**** Document ****
期刊文章分类查询,尽在期刊图书馆
于萱
成都信息工程大学银杏酒店管理学院 611743
Abstract:Passive building is the use of passive building energy-saving technologies which have the characteristic of low-power, low-cost, low-technology. This paper will focus on the difference of vacuum glazing and insulating glazing in passive building. The aim of this report is to find out the suitable material of glazing in passive design. A brief introduction about the development of glazing technology will be given first. Next, comparison and contrast between these two kinds of glass will contain the areas of thermal insulation, sound insulation, application areas, etc. After these comparisons, the improvement direction of insulating glazing will be given. Finally, there will be a summary of each glazing, followed by a suggested choice of glazing which is more appropriate to be used in the future.
****
#### [Request A]
According to the abstract, which two kinds of glass does the paper compare?
#### [Request B]
List every characteristic the abstract attributes to passive building energy-saving technologies.
#### [Request C]
Do these statements agree with the abstract? (i) The paper gives an improvement direction for vacuum glazing. (ii) The paper opens with a brief introduction to the development of glazing technology. (iii) The paper ends with a suggested choice of glazing after a summary of each glazing.
**** Records shown ****
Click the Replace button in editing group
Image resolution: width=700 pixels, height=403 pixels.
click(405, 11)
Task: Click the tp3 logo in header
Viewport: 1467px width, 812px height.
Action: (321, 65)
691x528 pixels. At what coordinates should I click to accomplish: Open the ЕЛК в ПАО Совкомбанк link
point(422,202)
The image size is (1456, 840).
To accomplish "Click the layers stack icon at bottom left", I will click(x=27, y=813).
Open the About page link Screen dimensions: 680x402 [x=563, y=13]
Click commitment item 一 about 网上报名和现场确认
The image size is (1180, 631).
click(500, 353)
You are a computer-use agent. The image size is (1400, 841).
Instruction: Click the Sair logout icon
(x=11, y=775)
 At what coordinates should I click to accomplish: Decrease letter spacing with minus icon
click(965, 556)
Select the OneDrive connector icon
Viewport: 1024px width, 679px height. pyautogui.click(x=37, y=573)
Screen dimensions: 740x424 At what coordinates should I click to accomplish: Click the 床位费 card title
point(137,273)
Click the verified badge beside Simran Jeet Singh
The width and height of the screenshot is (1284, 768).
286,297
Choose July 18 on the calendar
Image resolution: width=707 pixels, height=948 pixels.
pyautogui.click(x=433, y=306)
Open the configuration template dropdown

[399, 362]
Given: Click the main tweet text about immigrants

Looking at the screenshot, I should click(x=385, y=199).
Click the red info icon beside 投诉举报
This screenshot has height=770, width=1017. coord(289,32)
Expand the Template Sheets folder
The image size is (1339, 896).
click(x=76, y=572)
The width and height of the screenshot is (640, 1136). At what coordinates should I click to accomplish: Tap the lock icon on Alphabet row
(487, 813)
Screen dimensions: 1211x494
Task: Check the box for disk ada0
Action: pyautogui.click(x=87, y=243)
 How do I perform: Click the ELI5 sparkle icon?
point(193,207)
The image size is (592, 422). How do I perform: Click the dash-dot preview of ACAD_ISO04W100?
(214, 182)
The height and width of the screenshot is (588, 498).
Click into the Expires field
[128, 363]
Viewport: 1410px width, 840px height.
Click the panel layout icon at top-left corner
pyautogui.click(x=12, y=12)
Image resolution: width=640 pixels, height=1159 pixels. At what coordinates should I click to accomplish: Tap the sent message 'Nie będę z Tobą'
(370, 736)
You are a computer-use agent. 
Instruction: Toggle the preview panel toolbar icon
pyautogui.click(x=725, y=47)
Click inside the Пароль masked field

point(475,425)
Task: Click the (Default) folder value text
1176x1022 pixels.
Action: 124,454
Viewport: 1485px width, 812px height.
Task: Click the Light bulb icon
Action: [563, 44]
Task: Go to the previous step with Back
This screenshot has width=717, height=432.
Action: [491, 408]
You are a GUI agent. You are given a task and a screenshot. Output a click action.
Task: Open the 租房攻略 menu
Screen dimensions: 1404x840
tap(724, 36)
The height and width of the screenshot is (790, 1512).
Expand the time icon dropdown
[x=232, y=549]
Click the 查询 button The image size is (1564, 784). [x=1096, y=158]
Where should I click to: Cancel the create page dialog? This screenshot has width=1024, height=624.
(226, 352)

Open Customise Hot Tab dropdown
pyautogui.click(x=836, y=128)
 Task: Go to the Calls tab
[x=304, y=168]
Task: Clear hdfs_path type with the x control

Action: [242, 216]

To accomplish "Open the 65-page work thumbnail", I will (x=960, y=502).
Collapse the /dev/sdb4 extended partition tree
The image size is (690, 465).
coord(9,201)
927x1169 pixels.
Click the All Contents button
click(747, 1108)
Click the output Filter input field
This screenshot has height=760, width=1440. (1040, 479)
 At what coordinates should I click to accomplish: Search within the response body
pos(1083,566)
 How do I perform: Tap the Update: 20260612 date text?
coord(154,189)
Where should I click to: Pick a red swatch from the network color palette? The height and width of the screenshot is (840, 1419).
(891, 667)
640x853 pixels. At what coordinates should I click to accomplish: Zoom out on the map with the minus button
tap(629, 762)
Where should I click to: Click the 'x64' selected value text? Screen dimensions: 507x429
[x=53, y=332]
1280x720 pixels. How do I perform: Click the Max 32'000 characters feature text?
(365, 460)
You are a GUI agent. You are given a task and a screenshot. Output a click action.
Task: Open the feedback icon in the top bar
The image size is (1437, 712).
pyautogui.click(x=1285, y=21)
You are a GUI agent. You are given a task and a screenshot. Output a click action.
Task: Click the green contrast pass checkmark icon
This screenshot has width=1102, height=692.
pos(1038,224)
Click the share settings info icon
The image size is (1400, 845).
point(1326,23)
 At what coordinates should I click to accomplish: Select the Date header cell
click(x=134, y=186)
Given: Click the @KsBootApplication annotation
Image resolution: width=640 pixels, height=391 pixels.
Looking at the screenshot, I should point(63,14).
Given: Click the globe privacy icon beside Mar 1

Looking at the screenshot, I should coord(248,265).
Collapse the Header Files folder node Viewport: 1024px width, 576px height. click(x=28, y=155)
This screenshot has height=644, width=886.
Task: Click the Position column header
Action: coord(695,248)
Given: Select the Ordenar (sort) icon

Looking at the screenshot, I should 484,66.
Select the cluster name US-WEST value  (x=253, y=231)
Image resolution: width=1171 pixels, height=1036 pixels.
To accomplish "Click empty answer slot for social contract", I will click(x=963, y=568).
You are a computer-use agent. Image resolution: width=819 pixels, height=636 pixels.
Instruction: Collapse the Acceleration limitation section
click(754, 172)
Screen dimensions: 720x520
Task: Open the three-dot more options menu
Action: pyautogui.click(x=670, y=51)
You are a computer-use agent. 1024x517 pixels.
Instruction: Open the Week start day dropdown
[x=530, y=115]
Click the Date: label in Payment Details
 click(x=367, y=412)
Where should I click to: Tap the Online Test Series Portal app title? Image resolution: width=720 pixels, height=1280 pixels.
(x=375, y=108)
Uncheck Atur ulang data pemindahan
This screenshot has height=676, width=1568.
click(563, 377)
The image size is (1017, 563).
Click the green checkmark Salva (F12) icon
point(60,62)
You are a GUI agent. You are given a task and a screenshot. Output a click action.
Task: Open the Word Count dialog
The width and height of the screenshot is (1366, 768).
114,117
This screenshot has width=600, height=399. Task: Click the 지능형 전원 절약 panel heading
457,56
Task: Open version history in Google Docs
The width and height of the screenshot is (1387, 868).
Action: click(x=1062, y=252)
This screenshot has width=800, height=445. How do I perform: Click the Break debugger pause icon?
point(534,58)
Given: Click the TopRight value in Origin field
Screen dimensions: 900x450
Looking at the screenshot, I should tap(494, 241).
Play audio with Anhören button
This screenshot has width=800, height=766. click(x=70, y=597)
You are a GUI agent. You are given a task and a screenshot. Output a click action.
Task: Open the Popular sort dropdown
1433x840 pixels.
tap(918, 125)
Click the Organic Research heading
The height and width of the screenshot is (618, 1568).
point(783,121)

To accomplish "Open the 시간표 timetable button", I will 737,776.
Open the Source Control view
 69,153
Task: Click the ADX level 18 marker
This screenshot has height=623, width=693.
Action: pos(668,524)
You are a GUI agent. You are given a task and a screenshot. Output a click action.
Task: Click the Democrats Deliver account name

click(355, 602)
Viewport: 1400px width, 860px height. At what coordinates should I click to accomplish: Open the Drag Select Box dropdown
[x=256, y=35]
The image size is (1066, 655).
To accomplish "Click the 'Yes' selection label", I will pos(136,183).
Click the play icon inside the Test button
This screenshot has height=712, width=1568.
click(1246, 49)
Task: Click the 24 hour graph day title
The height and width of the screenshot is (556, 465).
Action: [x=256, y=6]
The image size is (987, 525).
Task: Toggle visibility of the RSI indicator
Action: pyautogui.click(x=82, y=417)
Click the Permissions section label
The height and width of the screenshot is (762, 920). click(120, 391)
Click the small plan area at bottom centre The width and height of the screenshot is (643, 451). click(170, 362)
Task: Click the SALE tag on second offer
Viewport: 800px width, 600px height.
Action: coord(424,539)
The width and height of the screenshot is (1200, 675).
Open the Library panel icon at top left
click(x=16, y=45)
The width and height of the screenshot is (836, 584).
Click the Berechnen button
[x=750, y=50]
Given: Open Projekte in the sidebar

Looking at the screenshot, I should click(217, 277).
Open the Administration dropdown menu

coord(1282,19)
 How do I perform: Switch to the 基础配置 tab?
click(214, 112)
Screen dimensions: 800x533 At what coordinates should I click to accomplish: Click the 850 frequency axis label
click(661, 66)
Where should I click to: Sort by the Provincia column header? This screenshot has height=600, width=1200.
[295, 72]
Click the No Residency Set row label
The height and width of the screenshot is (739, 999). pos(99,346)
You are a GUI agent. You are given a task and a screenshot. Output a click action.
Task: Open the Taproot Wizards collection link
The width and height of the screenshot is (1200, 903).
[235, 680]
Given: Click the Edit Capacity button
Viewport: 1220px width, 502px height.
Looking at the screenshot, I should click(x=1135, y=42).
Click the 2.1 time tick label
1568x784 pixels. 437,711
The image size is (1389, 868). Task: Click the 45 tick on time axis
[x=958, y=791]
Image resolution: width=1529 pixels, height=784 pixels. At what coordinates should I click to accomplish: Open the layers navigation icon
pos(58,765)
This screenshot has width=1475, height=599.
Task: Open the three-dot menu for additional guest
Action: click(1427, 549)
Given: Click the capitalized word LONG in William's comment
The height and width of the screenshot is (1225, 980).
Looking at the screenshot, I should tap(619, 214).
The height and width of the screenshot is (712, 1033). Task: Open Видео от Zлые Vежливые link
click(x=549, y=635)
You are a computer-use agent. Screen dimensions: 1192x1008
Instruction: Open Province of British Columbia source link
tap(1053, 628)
****
#### [Task result A]
Vacuum glazing and insulating glazing.

#### [Task result B]
Low-power, low-cost, low-technology.

#### [Task result C]
(i) No: "the improvement direction of insulating glazing will be given."
(ii) Yes: "A brief introduction about the development of glazing technology will be given first."
(iii) Yes: "Finally, there will be a summary of each glazing, followed by a suggested choice of glazing which is more appropriate to be used in the future."